なので、内容にはほぼ満足して購読しています。

ですが、今月号(2016年11月)の記事に気になる表現があったので記しておきます。

悪い点を「個体差」表現で済ます

BMW 7シリーズのPHEV、740e iPerfomanceの欧州試乗記事より
2L直4ターボのみで走行している時のエンジンフィールは、7シリーズのキャラクターにちょっとそぐわないものだったことを付け加えておきたい。というのはエンジン走行時の音と振動が、わずかではあるがフロアから伝わってきたから。(中略)個体差であればいいが、この点は日本に導入された時に改めてチェックしてみたい。
同じく、メルセデスベンツの新型Eクラス・ステーションワゴンの欧州試乗記事より
(リヤシートについて)懸念される背後からのロードノイズや着在位置がアクスルに近いことによる突き上げ感などはほとんど看取されないし、スペースも十分に寛げるものだったが、シートバックに伝わってくる細かな振動が妙に気になった。(中略)タイヤ・ホイールのバランス取りをさらに精密に施せば軽減されるのか、それとも単純な生産初期の個体差か。理由が分からなかっただけに、日本仕様の到着を待ちたい。
どちらも言えることは、
・性能の悪さを「車両の個体差か」と表現してごまかしている
・後日の日本仕様で良ければ、改善されたかのように読者に勘違いさせる表現
と言うこと。

メーカーの出荷基準が全て

メーカーとしてみれば、メディアの試乗車であれ、量産出荷車であれ、性能目標値は全く同じであり、工場からの出荷基準も全く同じ。

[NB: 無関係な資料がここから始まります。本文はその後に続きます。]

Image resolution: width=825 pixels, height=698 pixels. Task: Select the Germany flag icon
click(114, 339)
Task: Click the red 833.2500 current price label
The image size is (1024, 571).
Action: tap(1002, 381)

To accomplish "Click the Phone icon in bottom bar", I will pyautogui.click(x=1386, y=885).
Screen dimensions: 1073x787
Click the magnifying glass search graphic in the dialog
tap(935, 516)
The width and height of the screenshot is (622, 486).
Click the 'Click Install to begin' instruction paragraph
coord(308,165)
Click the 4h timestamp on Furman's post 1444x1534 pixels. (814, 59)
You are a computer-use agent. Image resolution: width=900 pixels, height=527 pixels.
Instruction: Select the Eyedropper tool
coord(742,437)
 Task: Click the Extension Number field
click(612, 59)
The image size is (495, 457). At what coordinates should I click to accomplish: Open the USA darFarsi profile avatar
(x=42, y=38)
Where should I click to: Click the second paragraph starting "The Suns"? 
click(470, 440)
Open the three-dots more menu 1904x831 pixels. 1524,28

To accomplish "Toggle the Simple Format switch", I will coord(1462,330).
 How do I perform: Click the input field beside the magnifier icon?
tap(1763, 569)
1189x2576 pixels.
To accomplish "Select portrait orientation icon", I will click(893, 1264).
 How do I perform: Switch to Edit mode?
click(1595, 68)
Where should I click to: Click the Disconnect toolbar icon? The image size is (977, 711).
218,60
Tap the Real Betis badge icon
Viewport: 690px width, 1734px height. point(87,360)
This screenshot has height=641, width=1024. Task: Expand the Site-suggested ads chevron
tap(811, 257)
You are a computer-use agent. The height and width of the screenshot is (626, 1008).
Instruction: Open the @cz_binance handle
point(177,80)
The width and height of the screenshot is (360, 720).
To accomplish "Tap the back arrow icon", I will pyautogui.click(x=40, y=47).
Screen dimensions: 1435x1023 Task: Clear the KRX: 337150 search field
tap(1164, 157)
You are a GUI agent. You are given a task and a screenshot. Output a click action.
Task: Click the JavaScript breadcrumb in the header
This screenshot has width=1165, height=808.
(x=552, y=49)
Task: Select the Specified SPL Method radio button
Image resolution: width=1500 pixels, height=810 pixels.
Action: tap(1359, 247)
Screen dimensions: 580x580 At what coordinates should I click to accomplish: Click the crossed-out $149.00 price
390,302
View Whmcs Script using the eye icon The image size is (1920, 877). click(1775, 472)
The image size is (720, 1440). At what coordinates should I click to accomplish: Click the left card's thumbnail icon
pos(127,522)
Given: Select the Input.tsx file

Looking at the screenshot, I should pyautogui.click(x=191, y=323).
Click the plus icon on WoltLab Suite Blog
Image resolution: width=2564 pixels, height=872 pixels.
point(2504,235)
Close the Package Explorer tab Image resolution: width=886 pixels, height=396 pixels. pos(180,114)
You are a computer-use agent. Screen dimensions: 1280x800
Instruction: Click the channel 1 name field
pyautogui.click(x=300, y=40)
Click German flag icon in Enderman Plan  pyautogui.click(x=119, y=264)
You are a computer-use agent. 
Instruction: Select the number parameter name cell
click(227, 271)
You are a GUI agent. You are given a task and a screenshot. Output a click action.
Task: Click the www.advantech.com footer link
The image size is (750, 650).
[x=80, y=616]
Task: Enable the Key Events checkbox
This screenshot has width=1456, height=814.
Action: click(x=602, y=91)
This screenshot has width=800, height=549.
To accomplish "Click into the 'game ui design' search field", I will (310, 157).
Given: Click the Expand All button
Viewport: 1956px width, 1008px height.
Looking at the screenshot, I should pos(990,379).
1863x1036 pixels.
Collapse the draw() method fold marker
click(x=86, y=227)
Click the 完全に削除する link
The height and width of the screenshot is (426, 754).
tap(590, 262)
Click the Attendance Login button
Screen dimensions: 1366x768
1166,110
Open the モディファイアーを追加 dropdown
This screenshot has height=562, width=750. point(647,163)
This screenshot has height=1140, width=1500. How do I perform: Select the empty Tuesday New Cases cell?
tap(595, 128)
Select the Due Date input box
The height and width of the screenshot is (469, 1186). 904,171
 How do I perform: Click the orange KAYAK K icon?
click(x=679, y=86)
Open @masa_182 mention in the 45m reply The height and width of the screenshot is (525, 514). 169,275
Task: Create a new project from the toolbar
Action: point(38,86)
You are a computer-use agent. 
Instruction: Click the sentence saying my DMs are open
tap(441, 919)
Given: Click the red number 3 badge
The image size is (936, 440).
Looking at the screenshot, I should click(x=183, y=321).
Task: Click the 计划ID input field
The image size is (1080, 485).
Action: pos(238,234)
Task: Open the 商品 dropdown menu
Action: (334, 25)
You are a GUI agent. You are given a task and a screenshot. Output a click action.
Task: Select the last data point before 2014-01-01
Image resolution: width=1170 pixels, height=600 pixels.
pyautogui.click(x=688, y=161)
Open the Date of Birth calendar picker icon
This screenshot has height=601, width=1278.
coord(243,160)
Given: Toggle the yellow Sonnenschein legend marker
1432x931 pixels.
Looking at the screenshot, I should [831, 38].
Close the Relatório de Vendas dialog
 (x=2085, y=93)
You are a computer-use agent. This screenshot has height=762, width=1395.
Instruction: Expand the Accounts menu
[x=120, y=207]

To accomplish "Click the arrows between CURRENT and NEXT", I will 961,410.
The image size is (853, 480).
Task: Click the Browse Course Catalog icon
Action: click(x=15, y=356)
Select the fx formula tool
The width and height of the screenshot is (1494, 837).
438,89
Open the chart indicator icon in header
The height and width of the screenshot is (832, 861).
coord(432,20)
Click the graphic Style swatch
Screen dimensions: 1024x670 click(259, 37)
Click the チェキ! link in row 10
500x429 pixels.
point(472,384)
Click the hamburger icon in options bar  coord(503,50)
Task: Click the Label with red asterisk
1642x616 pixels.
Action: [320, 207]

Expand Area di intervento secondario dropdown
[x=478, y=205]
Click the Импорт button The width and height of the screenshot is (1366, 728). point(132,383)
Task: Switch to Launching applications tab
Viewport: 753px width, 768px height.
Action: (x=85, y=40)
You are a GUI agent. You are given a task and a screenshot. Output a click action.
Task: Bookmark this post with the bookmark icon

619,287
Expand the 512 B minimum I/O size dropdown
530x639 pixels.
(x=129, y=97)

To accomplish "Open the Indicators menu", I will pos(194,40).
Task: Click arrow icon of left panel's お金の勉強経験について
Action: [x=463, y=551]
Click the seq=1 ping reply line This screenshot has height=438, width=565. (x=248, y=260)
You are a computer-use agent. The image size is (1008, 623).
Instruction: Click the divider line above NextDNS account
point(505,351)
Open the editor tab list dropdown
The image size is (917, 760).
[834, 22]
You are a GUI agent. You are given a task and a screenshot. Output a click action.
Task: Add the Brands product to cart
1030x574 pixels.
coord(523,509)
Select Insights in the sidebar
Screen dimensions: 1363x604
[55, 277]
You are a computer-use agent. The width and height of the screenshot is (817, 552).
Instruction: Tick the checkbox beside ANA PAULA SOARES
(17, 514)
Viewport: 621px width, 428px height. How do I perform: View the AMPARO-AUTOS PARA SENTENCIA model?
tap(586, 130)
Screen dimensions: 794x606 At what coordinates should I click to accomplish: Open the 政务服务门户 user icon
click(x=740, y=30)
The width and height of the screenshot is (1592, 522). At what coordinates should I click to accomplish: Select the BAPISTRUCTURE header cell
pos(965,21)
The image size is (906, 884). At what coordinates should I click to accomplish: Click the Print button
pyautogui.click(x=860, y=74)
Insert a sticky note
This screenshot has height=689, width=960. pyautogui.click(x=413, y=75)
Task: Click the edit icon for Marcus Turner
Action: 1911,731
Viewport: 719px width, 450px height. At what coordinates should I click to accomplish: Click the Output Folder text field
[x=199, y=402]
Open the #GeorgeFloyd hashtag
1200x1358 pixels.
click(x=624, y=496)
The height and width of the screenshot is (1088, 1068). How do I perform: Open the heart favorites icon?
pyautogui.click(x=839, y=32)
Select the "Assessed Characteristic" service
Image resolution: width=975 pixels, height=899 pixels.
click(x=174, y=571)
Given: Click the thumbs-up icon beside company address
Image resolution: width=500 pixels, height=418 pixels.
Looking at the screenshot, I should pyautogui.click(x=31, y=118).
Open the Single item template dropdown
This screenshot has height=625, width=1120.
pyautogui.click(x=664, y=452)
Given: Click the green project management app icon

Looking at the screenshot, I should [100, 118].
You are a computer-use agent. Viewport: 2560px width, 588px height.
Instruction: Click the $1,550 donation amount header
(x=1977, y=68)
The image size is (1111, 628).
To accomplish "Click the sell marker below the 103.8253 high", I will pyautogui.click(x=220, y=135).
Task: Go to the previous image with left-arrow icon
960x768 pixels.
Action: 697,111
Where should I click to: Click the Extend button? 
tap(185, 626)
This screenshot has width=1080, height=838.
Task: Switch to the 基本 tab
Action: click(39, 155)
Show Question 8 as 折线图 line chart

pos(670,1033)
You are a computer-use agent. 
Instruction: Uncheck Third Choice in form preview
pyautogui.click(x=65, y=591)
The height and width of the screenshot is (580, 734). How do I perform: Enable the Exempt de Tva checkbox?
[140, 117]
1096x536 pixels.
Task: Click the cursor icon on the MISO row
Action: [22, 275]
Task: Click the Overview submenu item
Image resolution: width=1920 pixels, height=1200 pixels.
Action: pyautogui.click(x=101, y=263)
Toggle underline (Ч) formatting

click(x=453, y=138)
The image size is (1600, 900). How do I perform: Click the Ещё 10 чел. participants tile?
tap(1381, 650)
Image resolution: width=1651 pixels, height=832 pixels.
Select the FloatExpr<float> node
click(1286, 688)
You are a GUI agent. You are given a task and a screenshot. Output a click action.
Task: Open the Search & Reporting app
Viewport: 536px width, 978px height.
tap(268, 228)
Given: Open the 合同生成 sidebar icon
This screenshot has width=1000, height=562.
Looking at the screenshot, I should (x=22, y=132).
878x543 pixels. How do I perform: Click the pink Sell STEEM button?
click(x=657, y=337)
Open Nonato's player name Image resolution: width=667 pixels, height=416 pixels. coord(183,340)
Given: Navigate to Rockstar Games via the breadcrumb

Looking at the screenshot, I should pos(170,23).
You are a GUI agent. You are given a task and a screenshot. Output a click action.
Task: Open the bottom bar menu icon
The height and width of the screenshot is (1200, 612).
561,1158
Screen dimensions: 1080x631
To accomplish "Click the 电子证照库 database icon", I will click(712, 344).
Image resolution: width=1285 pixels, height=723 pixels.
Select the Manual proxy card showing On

ましてやメーカーが新車開発の全霊をかけて臨んでいるメディア試乗会に、出荷基準を下回るクルマを提供するなどあり得ないこと。

「個体差で、試乗した1車だけが性能が悪い」のであれば、そのメーカーの品質管理基準が甘いか、単なるチェックミスで出してしまったクルマなら、そのまま「悪い」と評価されても仕方ない。

メディアが「悪さは個体差」でごまかすなら、「性能の良さも個体差」と言えてしまう。つまり、自動車雑誌の記事の頼りなさを、自ら露呈していることに他ならない。

自動車雑誌とメーカー広報との関係性

自動車雑誌と自動車メーカー広報は綿密な関係があり、記者発表も試乗車も広告も全てメーカー側に主導権があり、雑誌はさらに記事の内容までメーカー側に事前チェックされます。

だからと言って、メーカー側の製品開発の実力不足やミスを「個体差」でごまかすのは、メーカーとメディアの馴れ合いや癒着と言われても仕方ないし、メディアの価値を自ら毀損するようなものです。

悪いものは悪いと毅然と書くべきだと、私は思います。